# Stored data entries
┏━━
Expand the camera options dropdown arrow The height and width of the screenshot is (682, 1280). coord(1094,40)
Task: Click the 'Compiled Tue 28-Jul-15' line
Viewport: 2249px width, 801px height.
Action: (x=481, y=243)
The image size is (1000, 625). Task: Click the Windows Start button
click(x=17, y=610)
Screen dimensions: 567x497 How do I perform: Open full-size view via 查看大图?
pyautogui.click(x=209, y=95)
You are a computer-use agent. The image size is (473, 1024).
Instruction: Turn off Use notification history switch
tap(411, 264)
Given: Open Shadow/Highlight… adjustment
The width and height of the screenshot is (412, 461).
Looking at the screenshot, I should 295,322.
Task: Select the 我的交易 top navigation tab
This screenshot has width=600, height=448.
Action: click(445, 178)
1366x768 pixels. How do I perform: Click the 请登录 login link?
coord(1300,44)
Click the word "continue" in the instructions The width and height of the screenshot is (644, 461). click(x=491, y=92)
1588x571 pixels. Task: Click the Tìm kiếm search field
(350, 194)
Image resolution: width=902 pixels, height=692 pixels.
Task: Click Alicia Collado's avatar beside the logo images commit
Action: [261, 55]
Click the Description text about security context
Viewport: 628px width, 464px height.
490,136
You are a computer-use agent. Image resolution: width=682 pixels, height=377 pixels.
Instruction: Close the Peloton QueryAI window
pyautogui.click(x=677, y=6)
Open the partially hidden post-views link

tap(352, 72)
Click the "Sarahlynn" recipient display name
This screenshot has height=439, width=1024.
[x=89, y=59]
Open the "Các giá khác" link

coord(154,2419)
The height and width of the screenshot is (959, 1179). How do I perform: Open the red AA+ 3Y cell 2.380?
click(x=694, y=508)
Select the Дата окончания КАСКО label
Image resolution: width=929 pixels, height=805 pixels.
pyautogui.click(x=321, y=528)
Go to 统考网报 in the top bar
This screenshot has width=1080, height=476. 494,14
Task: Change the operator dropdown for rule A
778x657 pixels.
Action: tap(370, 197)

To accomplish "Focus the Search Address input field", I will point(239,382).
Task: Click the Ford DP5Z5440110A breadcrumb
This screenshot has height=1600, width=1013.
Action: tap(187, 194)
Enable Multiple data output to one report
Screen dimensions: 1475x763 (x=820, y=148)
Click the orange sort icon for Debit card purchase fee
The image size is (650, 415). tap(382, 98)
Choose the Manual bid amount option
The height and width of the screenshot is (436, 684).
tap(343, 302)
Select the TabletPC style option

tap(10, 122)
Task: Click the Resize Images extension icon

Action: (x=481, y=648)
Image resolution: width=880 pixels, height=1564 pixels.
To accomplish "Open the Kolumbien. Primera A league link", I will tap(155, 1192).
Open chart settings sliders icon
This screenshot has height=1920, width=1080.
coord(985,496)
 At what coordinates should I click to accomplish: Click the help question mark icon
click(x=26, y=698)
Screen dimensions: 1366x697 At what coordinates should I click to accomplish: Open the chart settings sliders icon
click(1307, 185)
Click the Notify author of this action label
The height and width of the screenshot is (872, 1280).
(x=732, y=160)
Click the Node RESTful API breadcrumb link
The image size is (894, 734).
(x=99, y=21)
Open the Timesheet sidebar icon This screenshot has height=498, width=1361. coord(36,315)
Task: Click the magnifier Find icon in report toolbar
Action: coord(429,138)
┗━━
# What you need to do
Return the lines above precisely as they appear, beginning at the first line and ending at the line with "recipient display name", and nothing after it.

# Response to the exercise
Expand the camera options dropdown arrow The height and width of the screenshot is (682, 1280). coord(1094,40)
Task: Click the 'Compiled Tue 28-Jul-15' line
Viewport: 2249px width, 801px height.
Action: (x=481, y=243)
The image size is (1000, 625). Task: Click the Windows Start button
click(x=17, y=610)
Screen dimensions: 567x497 How do I perform: Open full-size view via 查看大图?
pyautogui.click(x=209, y=95)
You are a computer-use agent. The image size is (473, 1024).
Instruction: Turn off Use notification history switch
tap(411, 264)
Given: Open Shadow/Highlight… adjustment
The width and height of the screenshot is (412, 461).
Looking at the screenshot, I should 295,322.
Task: Select the 我的交易 top navigation tab
This screenshot has width=600, height=448.
Action: click(445, 178)
1366x768 pixels. How do I perform: Click the 请登录 login link?
coord(1300,44)
Click the word "continue" in the instructions The width and height of the screenshot is (644, 461). click(x=491, y=92)
1588x571 pixels. Task: Click the Tìm kiếm search field
(350, 194)
Image resolution: width=902 pixels, height=692 pixels.
Task: Click Alicia Collado's avatar beside the logo images commit
Action: [261, 55]
Click the Description text about security context
Viewport: 628px width, 464px height.
490,136
You are a computer-use agent. Image resolution: width=682 pixels, height=377 pixels.
Instruction: Close the Peloton QueryAI window
pyautogui.click(x=677, y=6)
Open the partially hidden post-views link

tap(352, 72)
Click the "Sarahlynn" recipient display name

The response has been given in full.